Task item
Taking each line of the records in turn, count those containing "showing" and report only the number.

Provided information
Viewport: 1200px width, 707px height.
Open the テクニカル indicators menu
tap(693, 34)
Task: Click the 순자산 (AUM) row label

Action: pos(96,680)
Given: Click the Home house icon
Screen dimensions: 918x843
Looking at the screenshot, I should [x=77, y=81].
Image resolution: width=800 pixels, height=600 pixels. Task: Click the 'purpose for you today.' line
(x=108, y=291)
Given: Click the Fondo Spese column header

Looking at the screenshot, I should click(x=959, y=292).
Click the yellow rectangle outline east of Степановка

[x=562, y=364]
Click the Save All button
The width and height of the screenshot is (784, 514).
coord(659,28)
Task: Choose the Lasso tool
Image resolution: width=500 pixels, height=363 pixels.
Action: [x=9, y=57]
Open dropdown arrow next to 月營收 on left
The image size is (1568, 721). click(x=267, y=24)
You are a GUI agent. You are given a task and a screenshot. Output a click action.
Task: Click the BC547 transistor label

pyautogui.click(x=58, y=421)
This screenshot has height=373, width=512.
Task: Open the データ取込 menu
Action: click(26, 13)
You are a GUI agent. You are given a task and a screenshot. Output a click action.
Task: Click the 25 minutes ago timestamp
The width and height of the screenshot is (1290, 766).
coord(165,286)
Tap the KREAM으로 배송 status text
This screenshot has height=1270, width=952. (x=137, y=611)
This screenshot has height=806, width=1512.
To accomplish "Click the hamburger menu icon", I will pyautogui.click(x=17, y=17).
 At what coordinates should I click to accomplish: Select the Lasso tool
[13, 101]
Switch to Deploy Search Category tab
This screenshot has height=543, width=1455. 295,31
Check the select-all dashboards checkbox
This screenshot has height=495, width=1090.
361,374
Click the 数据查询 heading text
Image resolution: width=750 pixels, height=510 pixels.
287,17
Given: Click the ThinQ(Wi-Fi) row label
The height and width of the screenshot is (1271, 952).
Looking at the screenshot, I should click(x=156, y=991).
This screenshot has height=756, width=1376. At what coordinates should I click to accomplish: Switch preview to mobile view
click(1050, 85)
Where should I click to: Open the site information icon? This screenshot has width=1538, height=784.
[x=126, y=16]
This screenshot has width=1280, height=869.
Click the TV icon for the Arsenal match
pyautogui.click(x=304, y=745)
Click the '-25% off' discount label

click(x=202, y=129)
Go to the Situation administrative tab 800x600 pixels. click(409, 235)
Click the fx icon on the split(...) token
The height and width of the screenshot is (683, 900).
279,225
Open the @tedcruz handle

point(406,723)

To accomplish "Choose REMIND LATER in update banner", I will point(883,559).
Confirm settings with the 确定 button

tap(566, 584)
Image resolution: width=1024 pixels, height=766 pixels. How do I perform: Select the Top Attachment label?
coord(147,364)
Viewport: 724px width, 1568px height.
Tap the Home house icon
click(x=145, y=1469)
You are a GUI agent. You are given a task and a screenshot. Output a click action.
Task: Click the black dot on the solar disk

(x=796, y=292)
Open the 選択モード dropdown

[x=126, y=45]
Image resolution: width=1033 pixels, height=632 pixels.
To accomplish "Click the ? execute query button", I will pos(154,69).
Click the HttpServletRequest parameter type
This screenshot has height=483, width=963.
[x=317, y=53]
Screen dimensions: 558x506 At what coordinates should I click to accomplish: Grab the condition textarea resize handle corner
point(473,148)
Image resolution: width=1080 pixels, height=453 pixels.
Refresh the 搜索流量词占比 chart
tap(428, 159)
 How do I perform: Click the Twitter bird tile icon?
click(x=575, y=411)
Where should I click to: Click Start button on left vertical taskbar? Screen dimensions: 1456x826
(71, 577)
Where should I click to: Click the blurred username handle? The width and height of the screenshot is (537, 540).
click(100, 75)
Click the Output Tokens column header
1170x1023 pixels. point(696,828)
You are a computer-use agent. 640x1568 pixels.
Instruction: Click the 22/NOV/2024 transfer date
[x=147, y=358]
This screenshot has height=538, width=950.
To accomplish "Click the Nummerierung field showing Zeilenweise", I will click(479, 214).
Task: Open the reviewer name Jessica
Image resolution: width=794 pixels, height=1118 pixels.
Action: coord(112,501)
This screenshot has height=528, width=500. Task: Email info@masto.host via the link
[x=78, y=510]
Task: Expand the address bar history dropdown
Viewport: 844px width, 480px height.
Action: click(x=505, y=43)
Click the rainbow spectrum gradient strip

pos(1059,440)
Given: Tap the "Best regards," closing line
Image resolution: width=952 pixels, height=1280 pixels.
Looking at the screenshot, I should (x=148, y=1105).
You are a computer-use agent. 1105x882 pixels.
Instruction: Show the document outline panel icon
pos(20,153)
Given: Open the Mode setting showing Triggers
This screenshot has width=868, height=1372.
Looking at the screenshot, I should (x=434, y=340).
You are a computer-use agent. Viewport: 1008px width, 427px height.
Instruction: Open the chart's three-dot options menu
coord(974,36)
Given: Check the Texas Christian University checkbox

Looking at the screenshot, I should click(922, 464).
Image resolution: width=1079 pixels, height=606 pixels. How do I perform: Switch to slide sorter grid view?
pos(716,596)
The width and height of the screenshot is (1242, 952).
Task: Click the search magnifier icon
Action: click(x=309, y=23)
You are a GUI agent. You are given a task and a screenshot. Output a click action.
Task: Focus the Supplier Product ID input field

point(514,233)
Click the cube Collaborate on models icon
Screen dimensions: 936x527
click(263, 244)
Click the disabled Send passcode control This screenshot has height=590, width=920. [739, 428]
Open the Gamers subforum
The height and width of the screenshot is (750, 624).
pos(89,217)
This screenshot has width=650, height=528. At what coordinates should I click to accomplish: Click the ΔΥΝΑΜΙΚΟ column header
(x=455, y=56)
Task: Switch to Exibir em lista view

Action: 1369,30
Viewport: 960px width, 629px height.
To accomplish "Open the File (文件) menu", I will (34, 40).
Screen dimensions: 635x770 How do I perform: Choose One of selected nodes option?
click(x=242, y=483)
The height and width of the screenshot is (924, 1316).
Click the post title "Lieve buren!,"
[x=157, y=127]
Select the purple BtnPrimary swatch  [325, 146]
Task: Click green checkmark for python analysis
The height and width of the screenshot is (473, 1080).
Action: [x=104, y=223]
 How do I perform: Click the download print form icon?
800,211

Problem solution
2